→ WRITTEN PROBLEM: Substitute "Mapbox" for "Leaflet" in the records below and change nothing else. Begin at the start of the records, stop after the line containing "О компании (62, 54)", and leave the pictures out.

→ SUPPLIED MATERIAL:

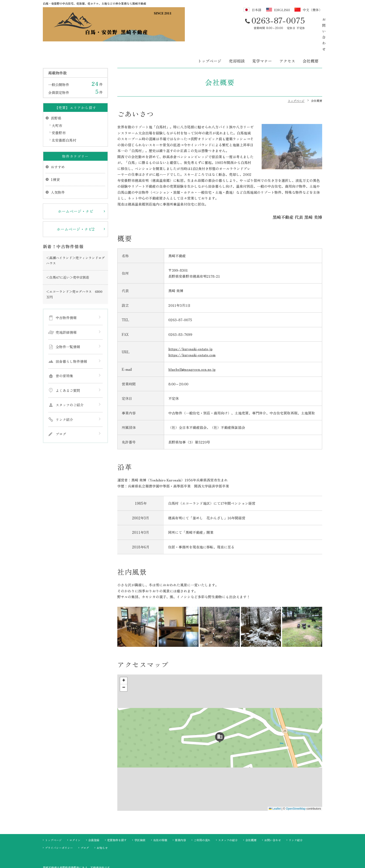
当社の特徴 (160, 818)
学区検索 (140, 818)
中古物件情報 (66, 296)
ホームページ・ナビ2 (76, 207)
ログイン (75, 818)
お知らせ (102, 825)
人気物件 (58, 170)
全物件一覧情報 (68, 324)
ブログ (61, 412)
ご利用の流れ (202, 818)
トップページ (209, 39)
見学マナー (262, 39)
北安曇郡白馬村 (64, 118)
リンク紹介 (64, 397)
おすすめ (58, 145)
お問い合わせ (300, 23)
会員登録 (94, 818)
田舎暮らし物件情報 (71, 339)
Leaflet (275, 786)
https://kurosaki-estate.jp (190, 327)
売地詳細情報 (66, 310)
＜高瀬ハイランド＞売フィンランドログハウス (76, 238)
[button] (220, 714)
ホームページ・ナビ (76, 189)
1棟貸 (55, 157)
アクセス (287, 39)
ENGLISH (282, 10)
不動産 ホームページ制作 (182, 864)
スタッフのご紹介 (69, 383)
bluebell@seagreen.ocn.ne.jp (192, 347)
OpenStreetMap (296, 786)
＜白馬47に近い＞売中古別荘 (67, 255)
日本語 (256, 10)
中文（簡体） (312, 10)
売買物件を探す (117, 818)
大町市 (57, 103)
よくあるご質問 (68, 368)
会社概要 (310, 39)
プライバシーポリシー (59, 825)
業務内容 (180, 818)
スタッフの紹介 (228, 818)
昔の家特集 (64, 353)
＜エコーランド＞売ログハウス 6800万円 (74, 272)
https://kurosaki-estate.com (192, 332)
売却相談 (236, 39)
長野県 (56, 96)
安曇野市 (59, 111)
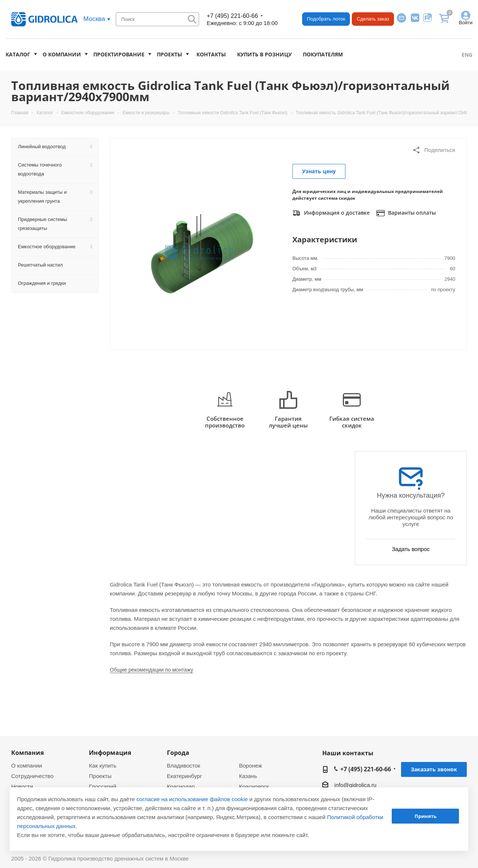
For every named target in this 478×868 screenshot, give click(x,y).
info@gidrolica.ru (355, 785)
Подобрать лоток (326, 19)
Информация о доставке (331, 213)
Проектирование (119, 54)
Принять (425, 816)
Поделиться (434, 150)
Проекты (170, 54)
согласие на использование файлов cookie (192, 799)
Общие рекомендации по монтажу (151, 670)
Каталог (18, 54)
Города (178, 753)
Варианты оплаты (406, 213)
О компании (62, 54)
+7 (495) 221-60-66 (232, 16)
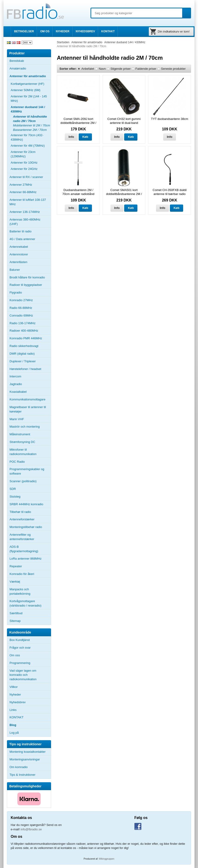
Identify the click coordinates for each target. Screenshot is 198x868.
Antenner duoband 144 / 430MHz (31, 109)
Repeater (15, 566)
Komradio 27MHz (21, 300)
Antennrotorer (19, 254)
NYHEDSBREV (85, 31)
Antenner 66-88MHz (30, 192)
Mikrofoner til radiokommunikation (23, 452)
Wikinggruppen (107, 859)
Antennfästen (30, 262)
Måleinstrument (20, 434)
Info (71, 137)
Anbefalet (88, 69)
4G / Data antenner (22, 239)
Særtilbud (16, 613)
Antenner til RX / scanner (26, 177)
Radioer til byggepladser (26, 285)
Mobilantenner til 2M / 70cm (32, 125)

→ RESPONSE TO THE TASK:
当社の特徴 (160, 818)
学区検索 (140, 818)
中古物件情報 (66, 296)
ホームページ・ナビ2 (76, 207)
ログイン (75, 818)
お知らせ (102, 825)
人気物件 (58, 170)
全物件一覧情報 (68, 324)
ブログ (61, 412)
ご利用の流れ (202, 818)
トップページ (209, 39)
見学マナー (262, 39)
北安曇郡白馬村 (64, 118)
リンク紹介 (64, 397)
おすすめ (58, 145)
お問い合わせ (300, 23)
会員登録 (94, 818)
田舎暮らし物件情報 (71, 339)
Mapbox (275, 786)
https://kurosaki-estate.jp (190, 327)
売地詳細情報 (66, 310)
＜高瀬ハイランド＞売フィンランドログハウス (76, 238)
[button] (220, 714)
ホームページ・ナビ (76, 189)
1棟貸 (55, 157)
アクセス (287, 39)
ENGLISH (282, 10)
不動産 ホームページ制作 (182, 864)
スタッフのご紹介 (69, 383)
bluebell@seagreen.ocn.ne.jp (192, 347)
OpenStreetMap (296, 786)
＜白馬47に近い＞売中古別荘 (67, 255)
日本語 (256, 10)
中文（簡体） (312, 10)
売買物件を探す (117, 818)
大町市 (57, 103)
よくあるご質問 (68, 368)
会社概要 (310, 39)
プライバシーポリシー (59, 825)
業務内容 (180, 818)
スタッフの紹介 (228, 818)
昔の家特集 (64, 353)
＜エコーランド＞売ログハウス 6800万円 (74, 272)
https://kurosaki-estate.com (192, 332)
売却相談 (236, 39)
長野県 (56, 96)
安曇野市 (59, 111)
For every named target in this 478×868 screenshot, give click(x,y).
info@gidrolica.ru (355, 785)
Подобрать лоток (326, 19)
Информация о доставке (331, 213)
Проектирование (119, 54)
Принять (425, 816)
Поделиться (434, 150)
Проекты (170, 54)
согласие на использование файлов cookie (192, 799)
Общие рекомендации по монтажу (151, 670)
Каталог (18, 54)
Города (178, 753)
Варианты оплаты (406, 213)
О компании (62, 54)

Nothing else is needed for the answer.